The ICTR indictment against musician Simon Bikindi charges that Bikindi, an author of many racially charged anti-Tutsi songs, “consulted with President Juvénal Habyarimana, Minister of Youth and Sports Callixte Nzabonimana and MRND-aligned military authorities on song lyrics” before releasing them to be played on the Hutu Power radio station RTLM.

== During the genocide ==

After the death of Habyarimana on 6 April 1994, Nzabonimana was appointed Minister of Youth and Sports (Ministre du Sport et de la Jeunesse) in the interim government. Between 9 April and 14 July, he is alleged to have met with fellow ministers at a number of Government meetings in which ministers received briefings on the genocide's progress, and requested weapons to distribute in their home provinces for use by the genocidaires.

== Trial and sentencing ==
On 21 November 2001, the International Criminal Tribunal for Rwanda (ICTR) released an indictment charging Nzabonimana and others with genocide, conspiracy to commit genocide, complicity in genocide, direct and public incitement to commit genocide, and crimes against humanity. Rewards for Justice offered up to $5 million USD for information leading to his arrest.

Nzabonimana was detained in Tanzania on 18 February 2008 and transferred to custody of the ICTR on 19 February 2008.

In 2005, African Rights reported that Nzabonimana was one of "three key civilians" collaborating with the FLDR, operating out of the Democratic Republic of the Congo.

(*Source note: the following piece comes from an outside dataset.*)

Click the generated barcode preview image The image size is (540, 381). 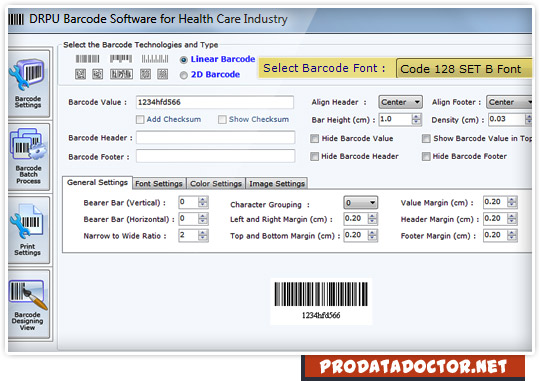pyautogui.click(x=321, y=301)
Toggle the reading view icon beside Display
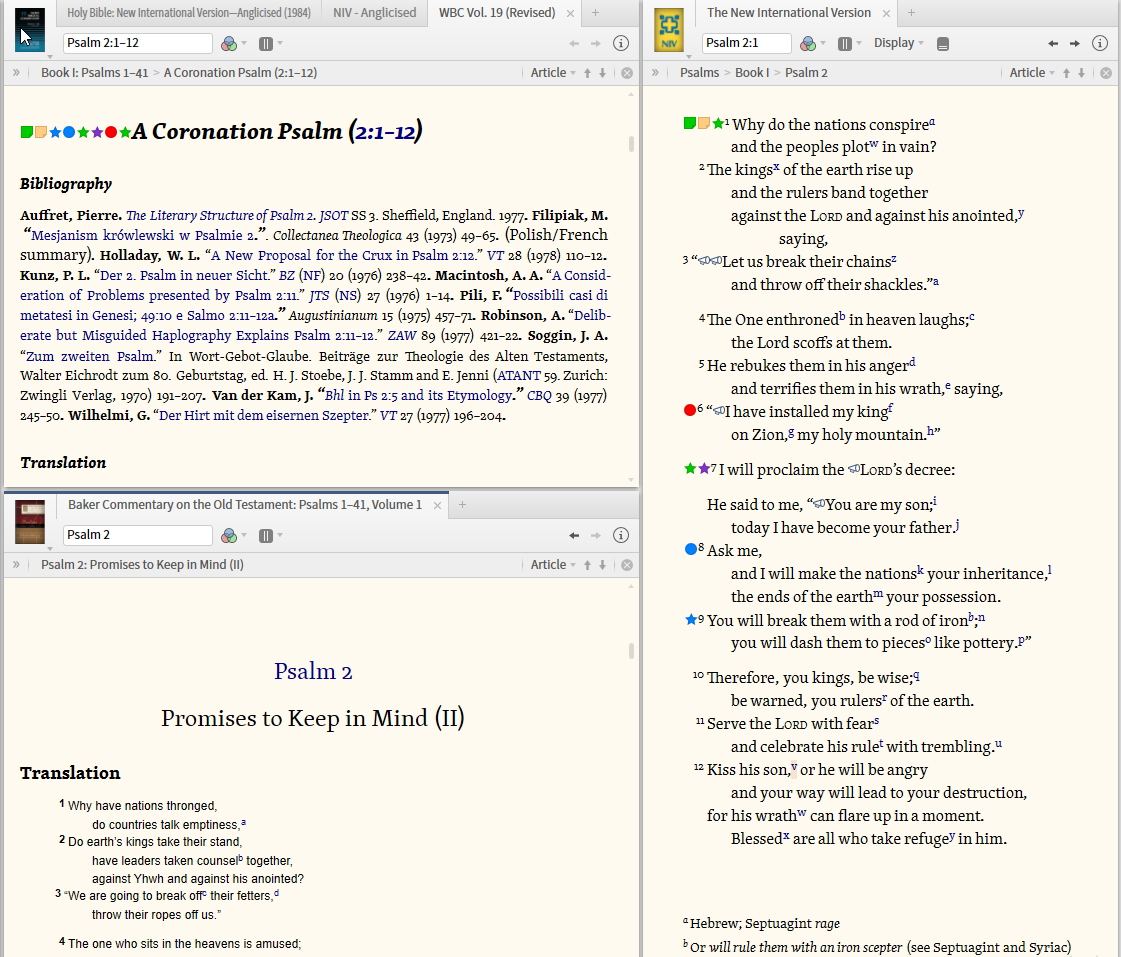Viewport: 1121px width, 957px height. [x=943, y=44]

In 2012, he was sentenced to life in prison for genocide, crimes against humanity, and failing to act against or denounce Interahamwe atrocities. The court found that in April 1994, he conspired with other government ministers to encourage the killings of Tutsis living in Gitarama. He was also found to have incited violence against Tutsis with his speeches. He appealed his sentence, but his appeal was rejected in 2014. At the time, he was being held at the International Criminal Tribunal for Rwanda until a country agreed to take him into custody.